[By the way, this is the 3,600th post on this blog. Thank you for reading. It just keeps growing even though manufacturing and production in general seem to have been enduring a little period of stagnation.]
Many years ago, my health insurance would not pay for a routine annual physical checkup. I thought that was just about the stupidest thing imaginable. Long a student (and practitioner) of fitness, wellness, and health, I viewed prevention and early detection as essential ingredients of what is now called a healthspan.
Then two emails came my way in a span of 12 hours on this topic and more. Please read these and spread the word. Our Congresspeople appear to be pretty powerless right now. Maybe some will have the courage to take up the battle. Maybe if enough of us continue to raise the alarm, some changes will happen.
And we do need change.
The Peter Diamandis newsletter came yesterday. I appreciate what he has to say even when I sometimes find him a little over the top optimistic or disagree with him.
He begins the newsletter with a story and a point:
On January 7th at 11:30am, I looked out my home-office window to see black plumes of smoke billowing over a nearby hill. My first thought: What the hell is going on?
That was the beginning of a 5-week forced evacuation from our Santa Monica home, on the boarder of Pacific Palisades.
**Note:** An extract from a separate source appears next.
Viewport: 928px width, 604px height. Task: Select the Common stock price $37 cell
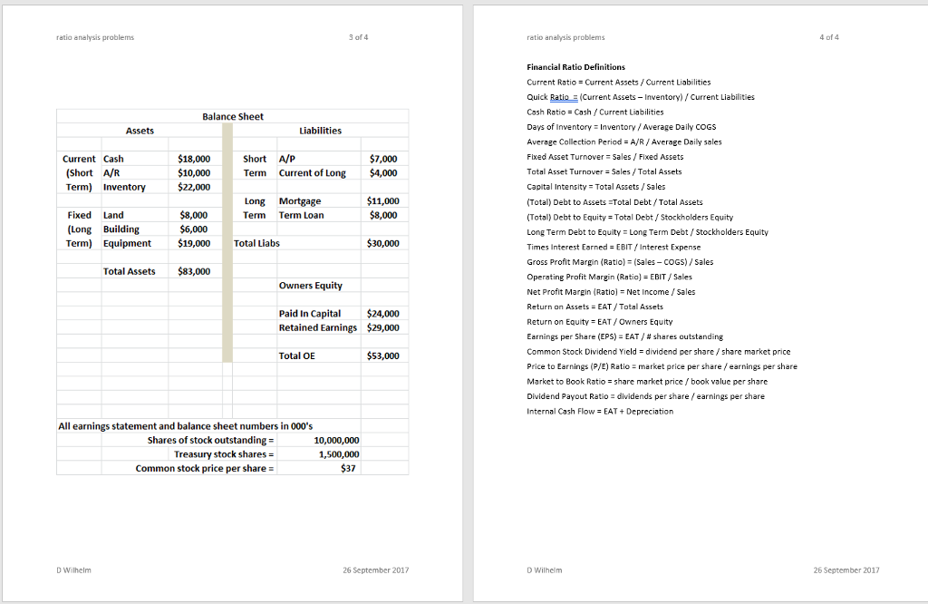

I’m writing this from a friend’s home, where we’ve taken refuge. We’re among the lucky ones – our house is still standing. But more than 18,000 homes have been destroyed, and 200,000 Angelenos have been displaced. The devastation is estimated between $100 billion to $200 billion, and honestly, I think that’s a low-ball estimate.
But here’s what really pisses me off: This was preventable. ALL of it.
This is happening because we’re stuck with systems and institutions that are centuries old and business models that are sub-linear and fundamentally broken.
Take the insurance industry, it’s perverse and inappropriately incentivized.
Read the entire essay with his proposed solutions.
No sooner did I finish this essay when a similar one came from Seth Godin.
Godin provides a list of problems with the healthcare system. He concludes:
And so, a system that’s organized around treatments and status, that misallocates time and effort, causing stress for practitioners and patients. Historical bias in training leaves more than half of the population underserved and unseen, and, as a result, stress is high, many people don’t get the right treatment or hesitate to get any treatment at all, and costs continue to rise.
Systems change is difficult, because persistent systems are good at sticking around. They create cultural barriers that make their practices appear normal, and there are functional barriers as well.
When a change agent (often an external technology or event) arrives, the system must respond, often leading to change. All around us, we see systems changing, and often, that change agent is the smart phone. 91% of adults in the US have a smartphone, and it’s even higher among people under 65.
He then postulates a smartphone app:
The ubiquity of the connected supercomputer in our pockets has overhauled the taxi industry, the hotel business, restaurants and most of all, pop culture. But it hasn’t transformed the healthcare system. Add AI to the mix, and it’s possible that change is about to happen.
Imagine an app.
He continues with a list of possibilities. I’m not going to reproduce them. Visit his blog page. It’s thoughtful.
His conclusion.
The biggest information shift here is the more accurate collection and correlation of symptoms and treatments. The secondary (but ultimately longer-term) shift is finding threads of common interest and comparing doctors in their responses to symptoms. (And the side effect of giving patients agency and the solace that comes from insight can’t be ignored). Because both of these data shifts will lead to better patient outcomes (usually at much lower cost, with less trauma) the healthcare professionals who signed up for precisely this outcome will also thrive.
It’s not a panacea. But shifting information flows, improving peace of mind and the quality and timing of diagnosis are problems we can work to solve.